Lorsque la porte s’ouvre, nous reconnaissons Carlo Waibel, alias Cro, à sa voix, car le rappeur le plus célèbre d’Allemagne ne montre jamais son visage dans les médias. Ici, à 12 000 kilomètres de son Allemagne natale, le musicien évolue pourtant en toute décontraction, sans son masque, qu’il remet consciencieusement pour notre photographe. Il y a six ans, le rappeur s’est délocalisé à Bali, et ce n’est pas, contrairement aux clichés habituels, pour se mettre au yoga et au surf, mais surtout pour créer, avec son piano et ses multiples machines, mais aussi armé de ses pinceaux et de tubes de peinture. Le musicien cherchait un havre de paix, qui offrirait un terrain de jeu propice pour sa créativité et lui permettrait d’accueillir tous ses amis et collaborateurs. Car, en dehors de ses tournées à guichet fermé, l’homme le plus écouté d’Allemagne n’aime rien tant que le calme.
_____
▶ [Exercices]
• 1. Pour chacune des affirmations suivantes, indiquez si elle concorde avec le texte sur Cro, en répondant par oui ou par non et en citant les mots décisifs du texte. (a) Cro montre son visage dans les médias. (b) Le rappeur s’est installé à Bali il y a six ans. (c) Il est parti à Bali surtout pour se mettre au yoga et au surf.
• 2. Reproduisez à l’identique le passage du texte sur Cro qui commence par « Lorsque la porte » et se termine par « que le calme. ».
• 3. Donnez la suite du texte sur Cro à Bali, à partir de sa dernière phrase.

Éléments de données:
_____
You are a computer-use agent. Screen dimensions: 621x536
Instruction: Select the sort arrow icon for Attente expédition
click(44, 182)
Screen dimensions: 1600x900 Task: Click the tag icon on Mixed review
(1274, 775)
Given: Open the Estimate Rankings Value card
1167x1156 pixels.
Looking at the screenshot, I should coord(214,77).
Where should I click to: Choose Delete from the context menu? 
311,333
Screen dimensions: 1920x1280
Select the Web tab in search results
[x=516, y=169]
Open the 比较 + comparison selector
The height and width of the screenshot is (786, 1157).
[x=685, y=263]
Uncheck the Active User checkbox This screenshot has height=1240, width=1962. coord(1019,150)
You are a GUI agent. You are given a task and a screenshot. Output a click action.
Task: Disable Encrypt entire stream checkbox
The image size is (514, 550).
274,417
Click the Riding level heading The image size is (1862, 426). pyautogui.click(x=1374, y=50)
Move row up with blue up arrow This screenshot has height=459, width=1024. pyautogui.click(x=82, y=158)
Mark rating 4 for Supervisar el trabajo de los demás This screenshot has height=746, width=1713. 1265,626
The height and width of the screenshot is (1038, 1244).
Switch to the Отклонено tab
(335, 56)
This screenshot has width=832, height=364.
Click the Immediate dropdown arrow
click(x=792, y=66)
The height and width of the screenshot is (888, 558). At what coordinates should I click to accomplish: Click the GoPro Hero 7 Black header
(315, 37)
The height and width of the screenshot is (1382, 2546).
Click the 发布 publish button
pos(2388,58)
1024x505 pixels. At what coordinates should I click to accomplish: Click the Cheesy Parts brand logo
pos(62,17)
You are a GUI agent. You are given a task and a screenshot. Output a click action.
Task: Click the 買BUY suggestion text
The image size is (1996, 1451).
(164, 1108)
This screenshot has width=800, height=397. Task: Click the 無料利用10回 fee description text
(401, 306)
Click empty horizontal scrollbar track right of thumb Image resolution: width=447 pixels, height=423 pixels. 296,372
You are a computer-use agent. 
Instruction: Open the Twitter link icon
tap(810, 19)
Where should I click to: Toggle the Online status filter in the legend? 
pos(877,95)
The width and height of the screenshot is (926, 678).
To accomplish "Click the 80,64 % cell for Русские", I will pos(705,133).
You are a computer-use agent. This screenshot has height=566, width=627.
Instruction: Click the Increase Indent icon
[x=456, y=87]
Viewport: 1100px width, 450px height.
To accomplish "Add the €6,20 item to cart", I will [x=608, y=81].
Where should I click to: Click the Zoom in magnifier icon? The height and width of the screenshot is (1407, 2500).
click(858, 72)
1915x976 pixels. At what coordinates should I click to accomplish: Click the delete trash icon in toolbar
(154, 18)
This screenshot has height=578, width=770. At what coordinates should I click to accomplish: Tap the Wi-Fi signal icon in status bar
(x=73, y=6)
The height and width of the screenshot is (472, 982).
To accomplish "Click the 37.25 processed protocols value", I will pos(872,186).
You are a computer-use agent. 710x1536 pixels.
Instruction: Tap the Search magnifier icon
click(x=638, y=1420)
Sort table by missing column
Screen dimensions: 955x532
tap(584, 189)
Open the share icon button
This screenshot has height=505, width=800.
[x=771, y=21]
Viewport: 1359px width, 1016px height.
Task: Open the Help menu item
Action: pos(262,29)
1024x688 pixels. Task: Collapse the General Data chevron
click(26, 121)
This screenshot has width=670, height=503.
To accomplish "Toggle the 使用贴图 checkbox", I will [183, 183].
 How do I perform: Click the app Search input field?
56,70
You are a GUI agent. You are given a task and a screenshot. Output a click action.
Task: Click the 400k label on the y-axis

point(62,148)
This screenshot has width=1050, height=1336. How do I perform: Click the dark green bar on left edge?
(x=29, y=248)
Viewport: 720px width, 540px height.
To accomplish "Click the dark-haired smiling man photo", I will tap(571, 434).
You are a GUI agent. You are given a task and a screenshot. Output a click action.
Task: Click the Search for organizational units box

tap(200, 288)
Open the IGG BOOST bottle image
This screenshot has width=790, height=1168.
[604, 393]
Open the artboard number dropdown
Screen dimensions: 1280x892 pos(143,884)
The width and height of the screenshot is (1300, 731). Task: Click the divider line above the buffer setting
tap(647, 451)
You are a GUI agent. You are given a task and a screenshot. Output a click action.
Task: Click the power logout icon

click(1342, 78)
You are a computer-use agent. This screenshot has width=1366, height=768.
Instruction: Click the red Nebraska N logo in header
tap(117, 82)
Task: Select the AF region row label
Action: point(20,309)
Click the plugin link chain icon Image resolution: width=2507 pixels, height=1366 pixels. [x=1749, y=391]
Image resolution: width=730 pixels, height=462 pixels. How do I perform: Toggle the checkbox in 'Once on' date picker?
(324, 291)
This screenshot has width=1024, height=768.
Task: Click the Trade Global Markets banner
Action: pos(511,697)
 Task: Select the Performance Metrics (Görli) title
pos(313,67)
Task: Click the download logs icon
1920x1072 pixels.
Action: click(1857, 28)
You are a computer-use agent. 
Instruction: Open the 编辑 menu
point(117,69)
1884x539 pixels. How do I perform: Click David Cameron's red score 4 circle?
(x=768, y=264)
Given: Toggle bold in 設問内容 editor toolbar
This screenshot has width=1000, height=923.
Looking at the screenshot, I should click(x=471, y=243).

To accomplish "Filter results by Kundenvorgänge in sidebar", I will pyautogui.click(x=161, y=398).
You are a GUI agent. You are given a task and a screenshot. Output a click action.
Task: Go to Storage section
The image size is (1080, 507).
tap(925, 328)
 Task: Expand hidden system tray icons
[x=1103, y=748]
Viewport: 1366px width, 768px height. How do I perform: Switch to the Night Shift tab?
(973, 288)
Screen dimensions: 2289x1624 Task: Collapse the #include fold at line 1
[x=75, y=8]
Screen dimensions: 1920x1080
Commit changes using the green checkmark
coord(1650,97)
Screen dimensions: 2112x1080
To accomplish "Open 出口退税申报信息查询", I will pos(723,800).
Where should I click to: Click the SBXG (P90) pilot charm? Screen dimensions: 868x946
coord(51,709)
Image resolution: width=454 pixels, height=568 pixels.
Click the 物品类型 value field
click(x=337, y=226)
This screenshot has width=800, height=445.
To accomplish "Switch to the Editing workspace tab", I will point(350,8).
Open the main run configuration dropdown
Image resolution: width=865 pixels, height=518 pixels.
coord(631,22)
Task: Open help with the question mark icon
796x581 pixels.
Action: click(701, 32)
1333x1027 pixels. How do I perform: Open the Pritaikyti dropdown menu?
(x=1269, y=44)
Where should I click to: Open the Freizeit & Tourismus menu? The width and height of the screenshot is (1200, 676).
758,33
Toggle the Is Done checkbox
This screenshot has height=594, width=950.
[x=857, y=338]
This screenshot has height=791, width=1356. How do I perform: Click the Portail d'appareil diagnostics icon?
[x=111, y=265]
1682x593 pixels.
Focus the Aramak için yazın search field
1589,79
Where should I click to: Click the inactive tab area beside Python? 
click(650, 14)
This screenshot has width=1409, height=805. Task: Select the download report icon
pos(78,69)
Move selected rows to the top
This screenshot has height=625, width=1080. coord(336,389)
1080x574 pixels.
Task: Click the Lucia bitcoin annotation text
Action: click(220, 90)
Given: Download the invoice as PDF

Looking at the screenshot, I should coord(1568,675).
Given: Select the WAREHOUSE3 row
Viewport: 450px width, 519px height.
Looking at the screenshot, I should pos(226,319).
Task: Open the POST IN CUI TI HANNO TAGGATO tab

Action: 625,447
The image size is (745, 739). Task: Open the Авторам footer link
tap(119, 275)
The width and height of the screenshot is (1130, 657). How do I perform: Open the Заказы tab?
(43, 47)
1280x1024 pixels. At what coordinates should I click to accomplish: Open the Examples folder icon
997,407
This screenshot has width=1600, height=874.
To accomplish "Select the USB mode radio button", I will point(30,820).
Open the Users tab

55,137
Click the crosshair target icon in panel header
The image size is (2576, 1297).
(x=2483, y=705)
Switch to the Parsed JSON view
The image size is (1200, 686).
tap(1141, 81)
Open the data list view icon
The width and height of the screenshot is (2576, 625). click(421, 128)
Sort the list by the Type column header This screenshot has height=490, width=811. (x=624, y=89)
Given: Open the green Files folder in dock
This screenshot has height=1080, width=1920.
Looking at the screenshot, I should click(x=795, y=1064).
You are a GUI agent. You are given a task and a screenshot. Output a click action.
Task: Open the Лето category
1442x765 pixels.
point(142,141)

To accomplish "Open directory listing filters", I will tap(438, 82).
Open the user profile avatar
_____
▶ [Corrigé]
• 1.
(a) Non : « le rappeur le plus célèbre d’Allemagne ne montre jamais son visage dans les médias ».
(b) Oui : « Il y a six ans, le rappeur s’est délocalisé à Bali ».
(c) Non : « ce n’est pas, contrairement aux clichés habituels, pour se mettre au yoga et au surf, mais surtout pour créer ».

• 2.
Lorsque la porte s’ouvre, nous reconnaissons Carlo Waibel, alias Cro, à sa voix, car le rappeur le plus célèbre d’Allemagne ne montre jamais son visage dans les médias. Ici, à 12 000 kilomètres de son Allemagne natale, le musicien évolue pourtant en toute décontraction, sans son masque, qu’il remet consciencieusement pour notre photographe. Il y a six ans, le rappeur s’est délocalisé à Bali, et ce n’est pas, contrairement aux clichés habituels, pour se mettre au yoga et au surf, mais surtout pour créer, avec son piano et ses multiples machines, mais aussi armé de ses pinceaux et de tubes de peinture. Le musicien cherchait un havre de paix, qui offrirait un terrain de jeu propice pour sa créativité et lui permettrait d’accueillir tous ses amis et collaborateurs. Car, en dehors de ses tournées à guichet fermé, l’homme le plus écouté d’Allemagne n’aime rien tant que le calme.

• 3.
Voici la villa de rêve de Cro à Bali

Vue du ciel, l'architecture d'Alexis Dornier donne l'impression que Cro a marqué d'un grand X l'emplacement de sa propriété à l'orée de la jungle.

© Julian Becker/Becker Films

« Ici, je me sens comme un enfant. D’ailleurs je suis probablement encore un enfant », dit l'artiste qui, à 34 ans, a déjà derrière lui une longue carrière couronnée de succès. Chacun de ses cinq albums studio a en effet atteint la première place des charts allemands. En collaboration avec son frère Benno et son ami Alexis Dornier, architecte basé à Bali, le rappeur a conçu un refuge plein de bonnes ondes pour composer de nouveaux morceaux et imaginer de nouveaux projets.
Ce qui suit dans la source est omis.